◆ **Records shown**
[Start of section]

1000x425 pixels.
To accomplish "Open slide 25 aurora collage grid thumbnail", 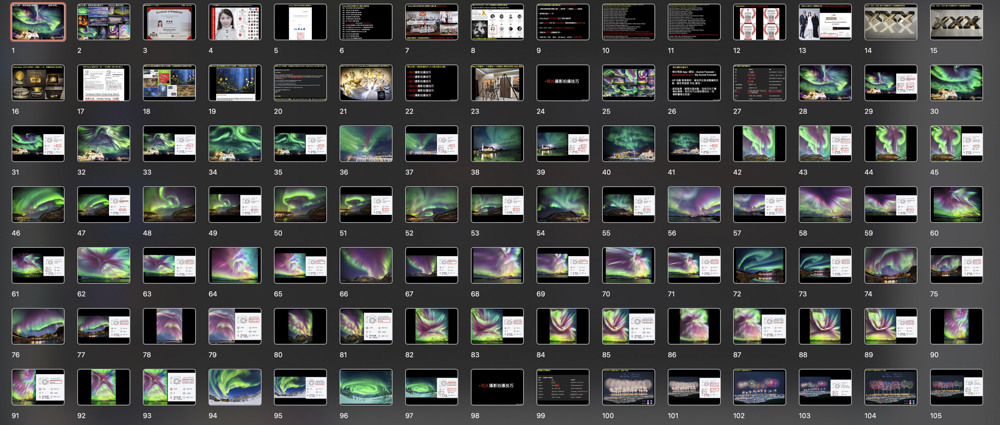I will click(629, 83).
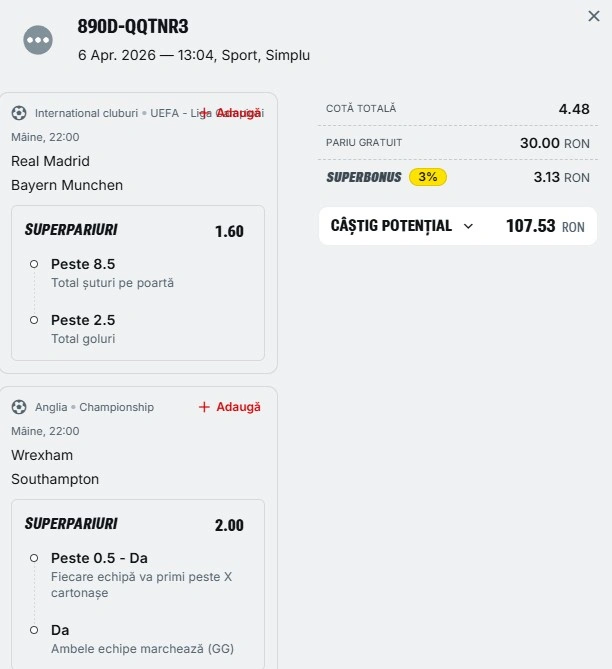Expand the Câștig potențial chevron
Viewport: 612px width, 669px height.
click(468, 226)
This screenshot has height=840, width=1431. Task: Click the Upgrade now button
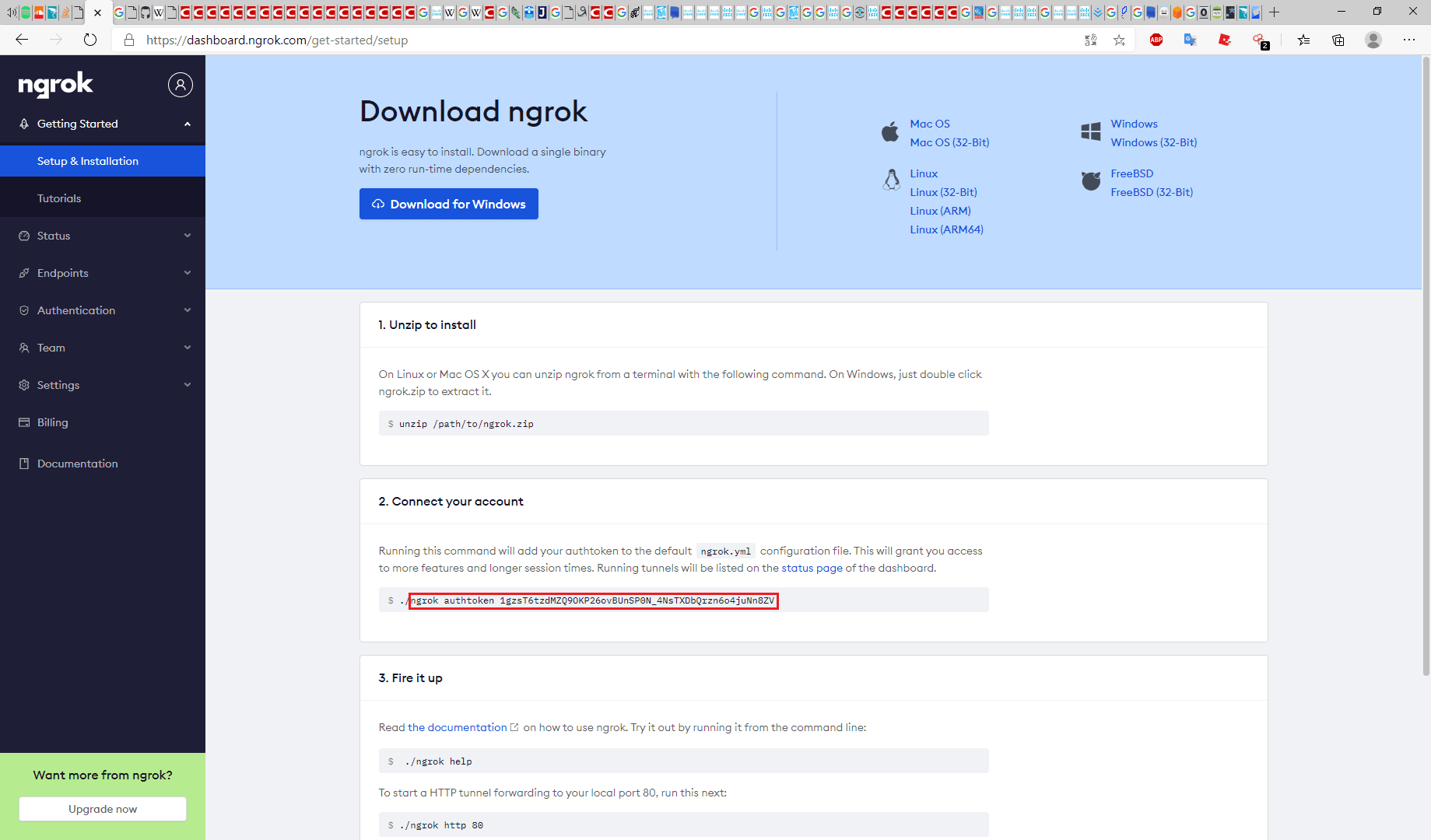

[End of section]
[Start of section]

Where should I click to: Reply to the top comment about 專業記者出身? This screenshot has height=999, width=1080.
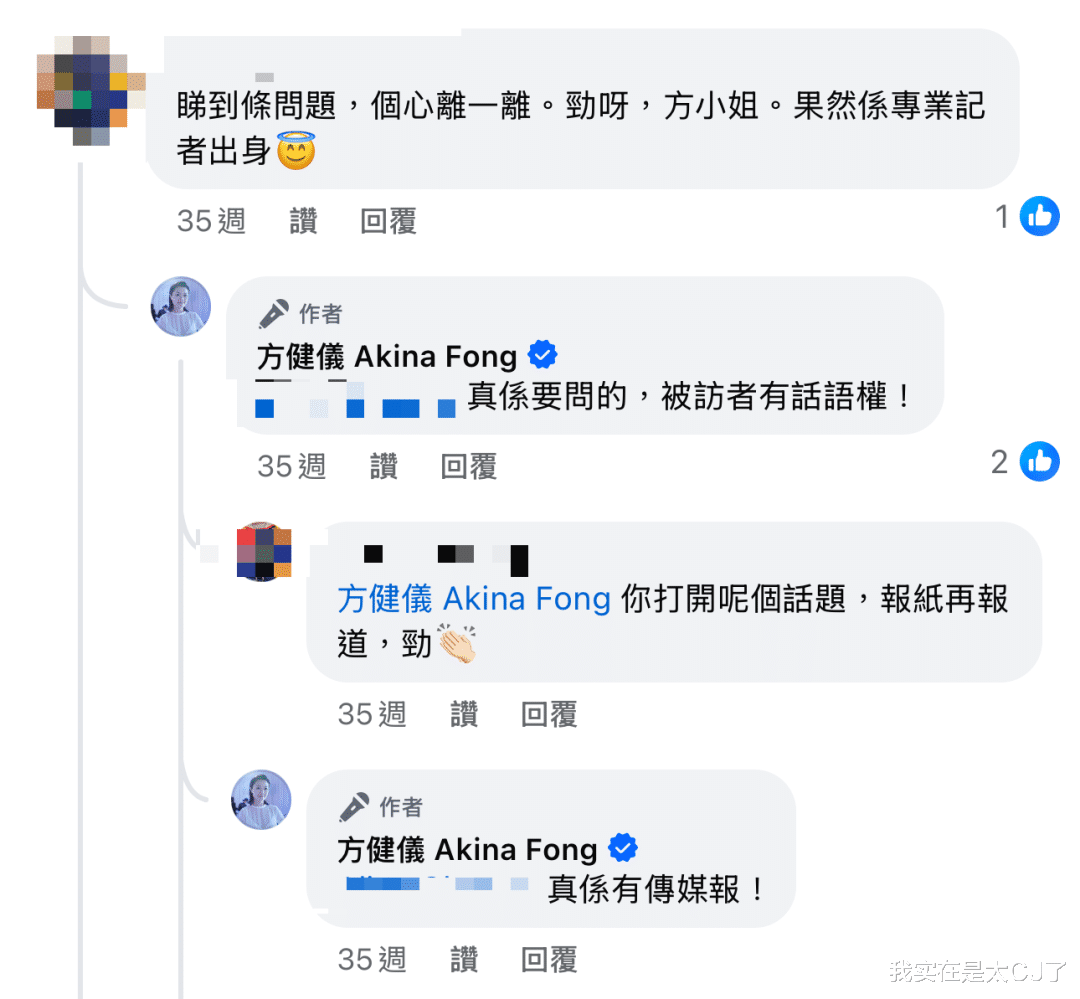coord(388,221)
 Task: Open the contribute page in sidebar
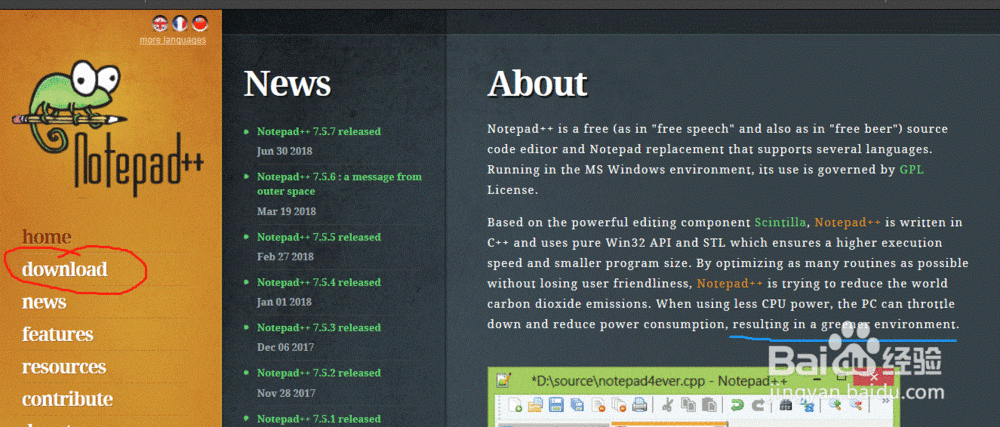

[End of section]
[Start of section]

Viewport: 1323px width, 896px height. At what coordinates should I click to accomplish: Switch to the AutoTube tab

[End of section]

Each line that contains the string "Task" counts once; report how many such lines the entries have, giving only the number.

2